When I was young, it was more like a sketchbook, it was very loose, but more about creating characters. At that age it was highly influenced by comic books--I'd make my own little comics, but also sketches of friends and it was really loose. I was also a songwriter, so I put lyrics in there.
And now as you're more in control, how have things changed?
In some ways it hasn't changed that much, because I still keep that style of sketchbook, but less time is spent on it, and the regular drawings have taken over. That was my schooling, learning how to draw, what was interesting to me, and keeping a recording of it.
You mentioned songwriting, and you've worked with Department of Eagles, what role does music play for you now?
Every now and then I like to take a break from the visual arts, and play a few songs on guitar. I don't play them for anyone. But when I was younger that was very interesting for me, because it was the very early nineties, the whole punk scene was coming up again in Canada, so that felt very interesting to just pick up an instrument and play it.
And as far as collaborating in general, that seems like something you're disposed to, since the days of Royal Art Lodge.
Yeah, I used to play music with all of them, we all had rotating bands and we all played in each others' bands.
And a certain way of making work with other people.
I still get together with friends, and we'll collaborate on drawings together. I'm going to do a show in Stockholm with Jockum Nordström, we're going to collaborate on drawings together.
He's great. How do you respond to an artist like Jockum--do you see things and try to figure out how he did it?
I'm always interested in seeing how other artists work. I want to know what their working patterns are, I even like to know if they listen to music when they draw, or what time of day they draw, even materials they use, what they research, if they use photographs.
In your case, how closely are you dealing with source material, and how much are you working just from your own invention?
There was one photograph that I found of a Palestinian woman who hijacked some PanAm airplane in the seventies, I based an entire character on her in the film. I was flipping through this little book that had one image of her sitting on the side of a bed, with the gun, and she looked so lonely, but also interesting. The setup was a photo op, I don't know what it was from. I look at old mechanical magazines to see how certain objects were put together and built. And then of course you kind of add your own little touch, oh I'll add an arm here.
You've been in Mexico recently--do you travel a lot?
I've been to Mexico a lot. The last two shows at Zwirner, I spent a large portion of the time in Guadalajara, working with this friend of mine who has a ceramics foundry, Jose Noe Suro. He lets me have control of part of the factory. Having that freedom lets me make some large scale works, in my own studio, I usually work far smaller.
And do you like working away from New York, or do you prefer to be in the city?
For drawing, I like to be in New York in my home, but when it comes to working on larger projects, especially there, everything is possible. He has so many connections, you come up with an idea, and he'll say, yes, I know someone who bends tin, and can weld it together, you say oh, ok, that's great!
People like that are terrific--the person who you say something you know is silly and they can make it happen.

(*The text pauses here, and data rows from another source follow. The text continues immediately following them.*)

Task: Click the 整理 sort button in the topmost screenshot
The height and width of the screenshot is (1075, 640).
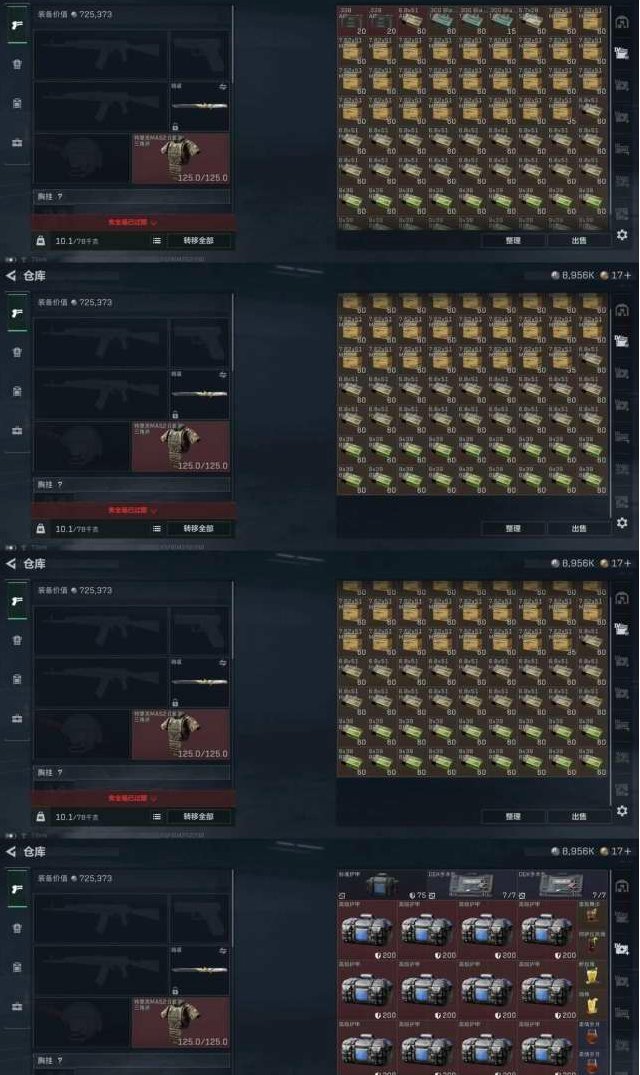Action: [x=513, y=241]
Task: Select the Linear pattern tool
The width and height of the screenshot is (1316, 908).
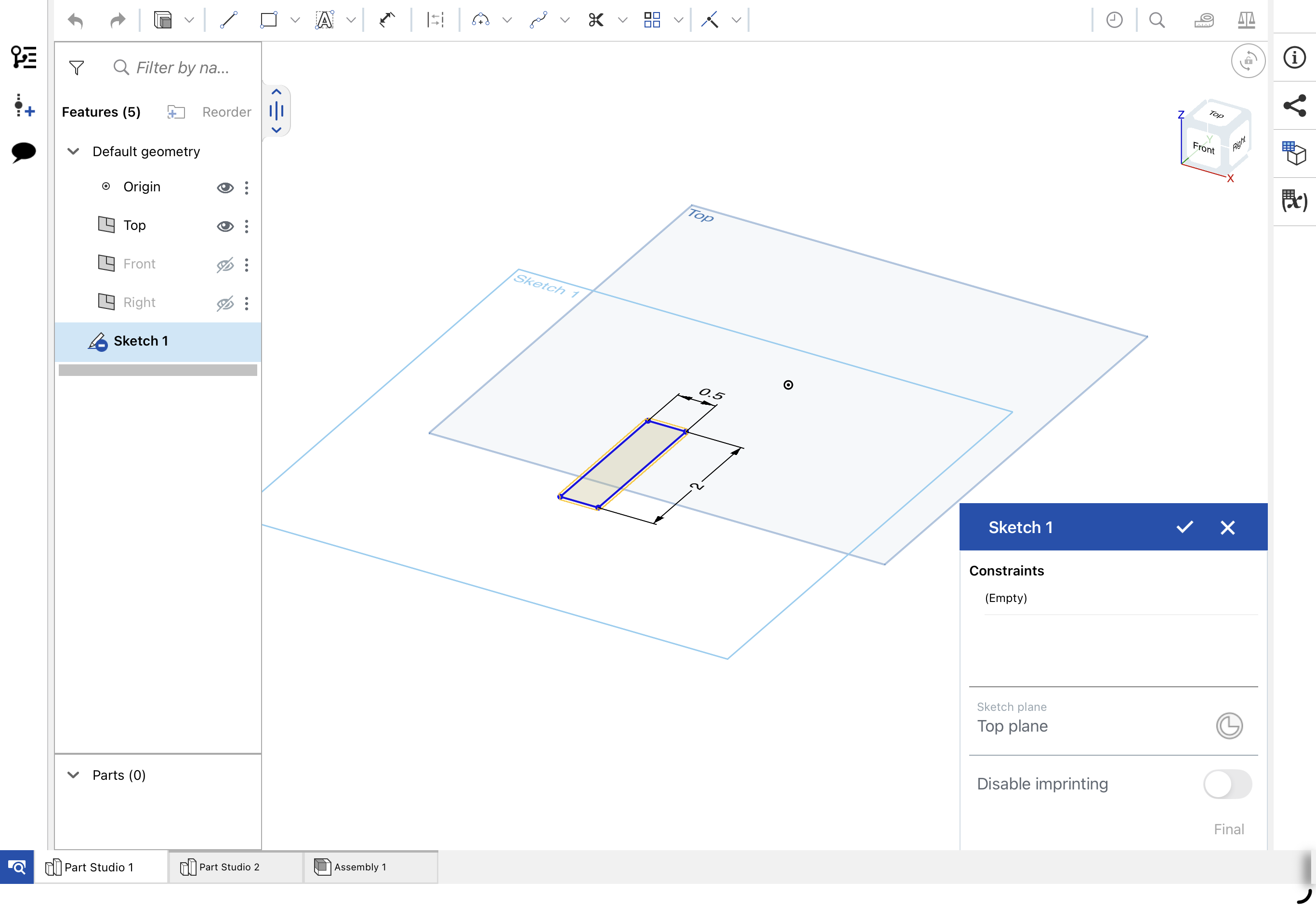Action: pyautogui.click(x=652, y=20)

Right, in this film, I was talking about this idea of a chess game, very loosely, and three days later, he said, I have the Guadalajara ballet department ready for you.
When people recognize your interests, and associate you with a sensibility, do you react against that?
I guess if I see things written too often, in a review, I do rebel against that. But that helps you notice things you might not notice, and you think I should move on to something else. It's also friends who tell you that you should draw more bears, or something.
Right, and then sometimes a character goes away.
I killed off a lot of characters in the last show I had here. I decided I'd had enough of those guys. A couple of them have reappeared, but not very often.